Weren't you cheered to see the ironworkers
sitting on an I-beam dangling from a cable,
in a row, like starlings, eating lunch, maybe
baloney on white with fluorescent mustard?
Wasn't it a revelation to waggle from the estuary
all the way up the river, the pirle,
the kill, the run, the brook, the beck,
the sike gone dry, to the shock of a spring?
Didn't you almost shiver, hearing the book lice
clicking their sexual syncopation inside the old
Webster's New International -- perhaps having just
eaten out of it izle, xyster, thalassacon?
What did you imagine lay in store anyway
at the end of a world whose sub-substance is
ooze, gleet, birdlime, slime, mucus, muck?
Don't worry about becoming emaciated -- think of the wren
and how little flesh is needed to make a song.
Didn't it seem somehow familiar when the nymph
split open and the mayfly struggled free
and flew and perched and then its own back split open
and the imago, the true adult, somersaulted
out backwards and took flight
toward the swarm, mouth-parts vestigial,
alimentary canal unfit to digest food,
a day or hour left to find the desired one?
Or when Casanova threw the linguine in squid ink
out the window, telling his startled companion,
"The perfected lover does not eat."
As a child didn't you find it calming to think
of the pinworms as some kind of tiny batons
giving cadence to the squeezes and releases
around the downward march of debris?
Didn't you once glimpse what seemed your
own inner blazonry in the monarchs, wobbling
and gliding, in desire, in the middle air?

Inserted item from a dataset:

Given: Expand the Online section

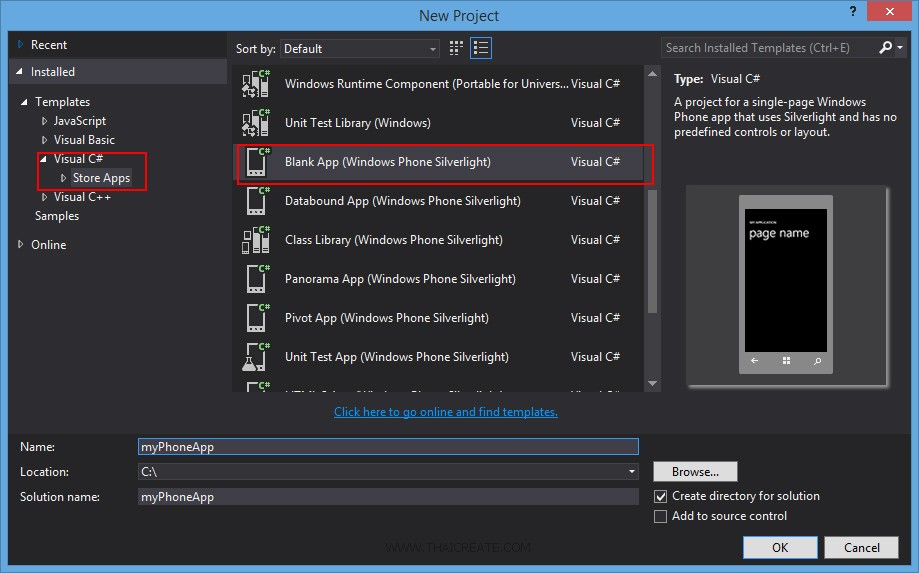Looking at the screenshot, I should [21, 245].
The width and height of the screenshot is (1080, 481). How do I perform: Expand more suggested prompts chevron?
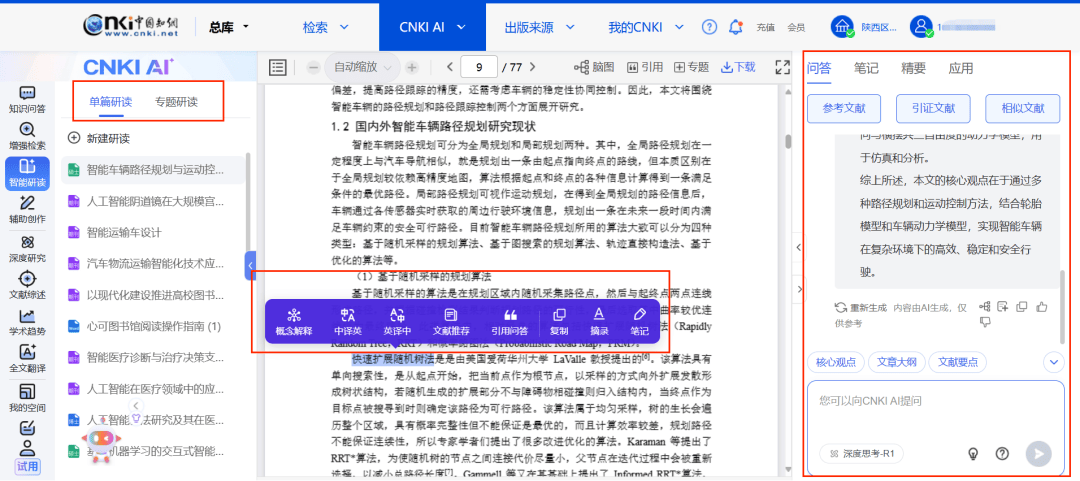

Weren't you reassured at the thought that these flimsy,
hinged beings might navigate their way to Mexico
by the flair of the dead bodies of ancestors
who fell in the same migration a year ago?
Isn't it worth missing whatever joy
you might have dreamed, to wake in the night and find
you and your beloved are holding hands in your sleep?
Reading and re-reading, writing down and again re-reading this poem is my act of devotion for this morning. This is my church, right here, my sacred and safe space. I can allow myself to feel exalted and overwhelmed by doubt, hopeful and despairing, because I know words like these are strong enough to hold me up. When a day can start like this, why regret indeed?
1 Comments:
Was just stalking Galway Kinnell books on Amazon a few hours ago. I heard a program with him and Josephine Dickinson on Minnesota Public Radio a week or two ago, and hearing him read a poem about his friend Jane Kenyon's death just undid me to death--I could barely drive. (If I refer to hearing something on the radio it's safe to assume I was in the car at the time.)